Прощаясь с Отшельником, эсэсовец вновь внимательно осматривал незавершенное строительство, заботясь о том, чтобы помост и сама виселица были достаточно высокими, и чтобы поперечина, на которой обязательно должно быть три петли, — он сам настоял на этом, — покоилась на двух крепких дубовых столбах. Да и подставка висельничная у каждого приговоренного была своя, и палач, стоя с тыльной стороны виселицы, на лесенке, мог выдергивать ее из-под ног с помощью пропущенных через кольца веревок.
На четвертый день, когда виселица была готова, привезли первых четверых приговоренных. Это были заключенные не из лагеря, а из городской тюрьмы. Божьего Человека и Федана в тот день тоже не трогали, к виселице доставили только Отшельника. «Висельничных дел мастер» был потрясен коварством Штубера, когда тот приказал возвести его на эшафот вместе с первой двойкой приговоренных. С какой ненавистью он смотрел тогда на вежливо улыбающегося Штубера, стоявшего во главе небольшой группы военных и полицаев с фотоаппаратом в руках.
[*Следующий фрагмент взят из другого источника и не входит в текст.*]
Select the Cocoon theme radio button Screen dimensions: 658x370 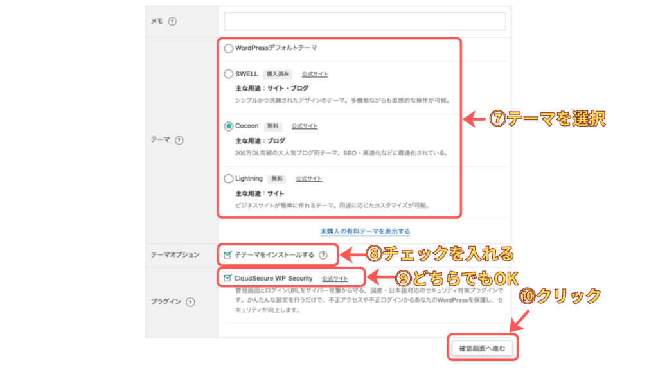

Однако повесили только тех двоих, что оказались справа и слева от Гордаша, а его оставили. Затем казнили еще двоих, а он по-прежнему стоял у своей петли.
— У архитекторов и инженеров-мостостроителей есть такой ритуал: когда по мосту проходит первый поезд или первая машина, они становятся под мост, чтобы в случае обвала стать первыми жертвами своей бездарности, — объяснил Штубер, когда Орест наконец сошел с эшафота на подкашивающихся от страха и усталости ногах. — Такая же честь выпала и вам, висельничных дел мастер.
— Это не честь, это садизм.
— Вся война — сплошной садизм, однако же это обстоятельство никого не останавливает. А вам не приходилось задумываться над тем, сколько садизма людского воспроизводится в библейских сказаниях? Советую полюбопытствовать.
— Но казнь — случай все же особый.
— А кто спорит? Казнь — это, можно сказать, апофеоз насилия, садизма и… — выдержал он длительную паузу, — человеческого мужества. Да-да, фельдфебель Зебольд, — как всегда в подобных случаях, обратился он к своему «подсадному из первого театрального ряда», — и мужества тоже. Напрасно вы так скептически восприняли мои слова.